Самые глубокие изменения претерпела, понятно, третья книга, поскольку к первоначальному составу сборника 1910 года «Ночные часы» прибавлялась постепенно лирика последующих лет. Когда в предисловии 1911 года к «Собранию стихотворений» Блок впервые заговорил о трилогии, то в третьей книге господствовала еще «Снежная маска» и примыкающие к ней циклы, о чем свидетельствует и тогдашнее название третьей книги - «Снежная ночь» (в 1916 году все это перешло во вторую книгу). Решающие для канонической редакции третьей книги циклы «Страшный мир», «Родина» существовали еще в зерне. В издании 1916 года эти циклы уже развернуты. Но окончательное свое строение третья книга получила только в издании 1921 года, подготовленном Блоком и вышедшем после его смерти. Это издание дополнено новыми стихами, в том числе «Соловьиным садом», и в него впервые вошли «Ямбы» (отдельно изданные в 1919 году).

Идею третьей книги завершило, таким образом, только посмертное издание, но наметилась она уже в 1907- 1908 годах. Вот рубеж, начиная от которого правомерно говорить о третьем творческом периоде Блока.

Блок сам, в стихах и в прозе, набрасывал схему своего «романа» (например, в стихотворении «Как свершилось, как случилось?…»). Прозаический чертеж первых этапов этого лирического сюжета представляет собой предисловие 1908 года к сборнику «Земля в снегу». Развитие трилогии, о нем неоднократно писали исследователи творчества Блока, намечено также в известном письме к Андрею Белому (июнь 1911 года): «…Все стихи вместе - «трилогия вочеловечения» (от мгновения слишком яркого света - через необходимый болотистый лес (сноска Блока: «Нечаянная Радость» - книга, которую я за немногими исключениями терпеть не могу») - к отчаянью, проклятиям, «возмездию» и… - к рождению человека «общественного», художника, мужественно глядящего в лицо миру, получившего право изучать формы, сдержанно испытывать годный и негодный материал, вглядываться в контуры «добра и зла» - ценою утраты части души)».

В разных вариантах повторяется та же формула: сначала идеалы мистического порядка («Стихи о Прекрасной даме»), потом попытка заменить утраченные абсолюты субъективными «горестными восторгами» («Нечаянная Радость», «Снежная маска»). Попытка не удается. Отрицание этого опыта приводит к пустоте и отчаянию и одновременно к утверждению новых объективных ценностей. Отсюда двойственное построение третьей книги: с одной стороны, «Страшный мир», с другой- темы родины, народа, стихии, революции, труда («Родина», «Ямбы», «Соловьиный сад»), темы, в конечном счете ведущие к «Двенадцати».
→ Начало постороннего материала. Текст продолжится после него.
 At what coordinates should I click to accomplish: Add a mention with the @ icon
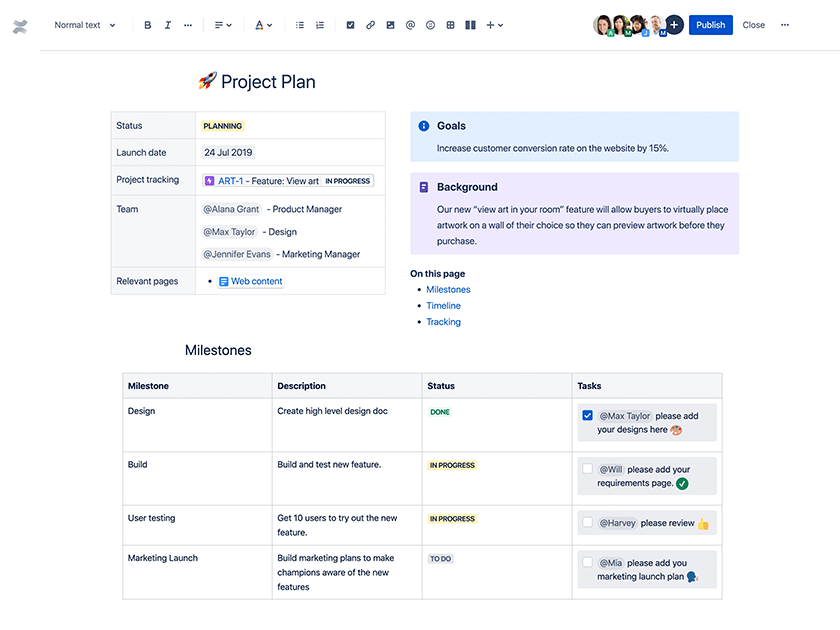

В окончательном построении трилогия представляет собой драму утраченных и вновь утверждаемых (теперь по-иному) объективных ценностей. Ее перипетиям соответствуют разные воплощения авторской личности, тем самым и разные стилистические планы.

В 1911 году в примечаниях к первой книге «Собрания стихотворений» Блок писал: «…«однострунность» души позволила мне расположить все стихотворения первой книги в строго хронологическом порядке; здесь главы определяются годами, в следующих книгах - понятиями».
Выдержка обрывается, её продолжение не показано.